How to let users change their email? SAFELY

scenario

  1. It is a SPA
  2. Using email / password login (not social like Google …)
  3. There is a user who is already logged in, and the person’s email is already verified
  4. The user wants to change the email because the person doesn’t have the access to the email account anymore
  5. There is a link “change your email” on the website
  6. User enters a new email address + login password to protect from account squatting
  7. User gets an email verification to that new address
  8. After verifying the new email address, finally update user’s email via https://auth0.com/docs/api/management/v2?&_ga=2.193962989.1506827512.1587438711-338118595.1586839354#!/Users/patch_users_by_id

If I simply change their email upon their request, the new email can be something different from what they think they own. (e.g. mis-typing can happen abc@example.com => abd@example.com)
Resulting they don’t get emails from us, and/or they can’t login with the new email address (trys to login with abc@example.com when it’s registered with abd@example.com)

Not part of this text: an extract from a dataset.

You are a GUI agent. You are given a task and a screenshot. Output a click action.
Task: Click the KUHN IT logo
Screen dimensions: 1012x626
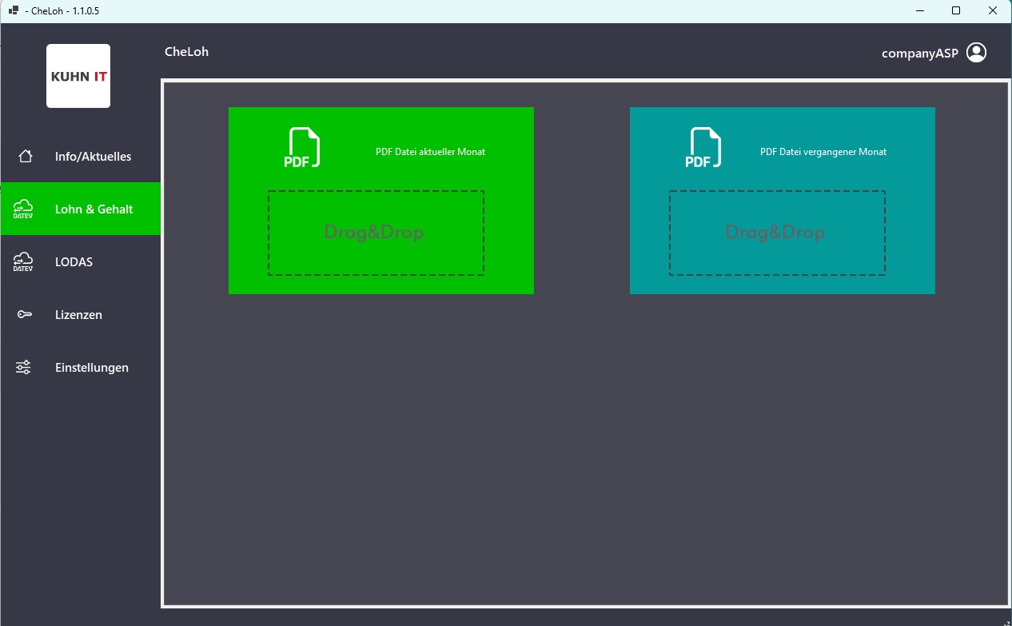pos(78,75)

If I don’t ask them for their password, somebody who gets access to the website can just take over the account. (e.g. people don’t always intentionally logout every time they leave the computer - may only just close the browser)

The steps would be

  1. somebody opens the website where its credentials are still valid without password
  2. goes to “change your email” and finish verifying the email
  3. goes to the login page, and click “forgot your password” to reset the password

As far as I searched, Auth0.com doesn’t provide this kind of mechanisms out of the box.

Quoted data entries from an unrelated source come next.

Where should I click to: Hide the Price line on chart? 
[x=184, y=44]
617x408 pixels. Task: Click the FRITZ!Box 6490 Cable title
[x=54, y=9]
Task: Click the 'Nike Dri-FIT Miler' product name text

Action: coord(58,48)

The parts I am having trouble trying to figure out are …

  1. entering a new email that can later link to the login user
  2. letting them type in correct password before adding a new email

Autho0.com itself doesn’t let users to change their email at all. Instead, it asks the user to add a new administrator, and delete the old one … so is this even possible with Auth0?


I found these related posts, but they don’t cover my scenario.


  1. entering a new email that can later link to the login user

For this one, maybe I can simply send a random ID to the new email a user enters. When the user enters the same ID on the website, the server can simply use PATCH /api/v2/users/{id} to update the email? I guess.

  1. user clicks “change your email”
  2. browser shows an input for a new email
  3. user enters a new email
  4. browser generates ID, and send a signal to the server, so it sends an email with the ID
  5. user opens the email and find the ID
  6. user comes back to the browser and enters the ID
  7. when the ID matches, send a signal to the server so it changes the user’s email

But I am still left with the password protection onto actually changing the email.